◆ ENTRIES PROVIDED
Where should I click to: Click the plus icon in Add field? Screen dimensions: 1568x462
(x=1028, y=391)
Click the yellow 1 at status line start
* * *
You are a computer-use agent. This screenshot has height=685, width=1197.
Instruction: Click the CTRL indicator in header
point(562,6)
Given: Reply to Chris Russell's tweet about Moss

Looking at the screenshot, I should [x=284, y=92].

◆ TASK TO CARRY OUT
Only the lines above from the line containing "Where should I" through the line containing "Click the yellow 1 at status line start" should be retyped, exactly and with both ends included.

◆ EXERCISE OUTPUT
Where should I click to: Click the plus icon in Add field? Screen dimensions: 1568x462
(x=1028, y=391)
Click the yellow 1 at status line start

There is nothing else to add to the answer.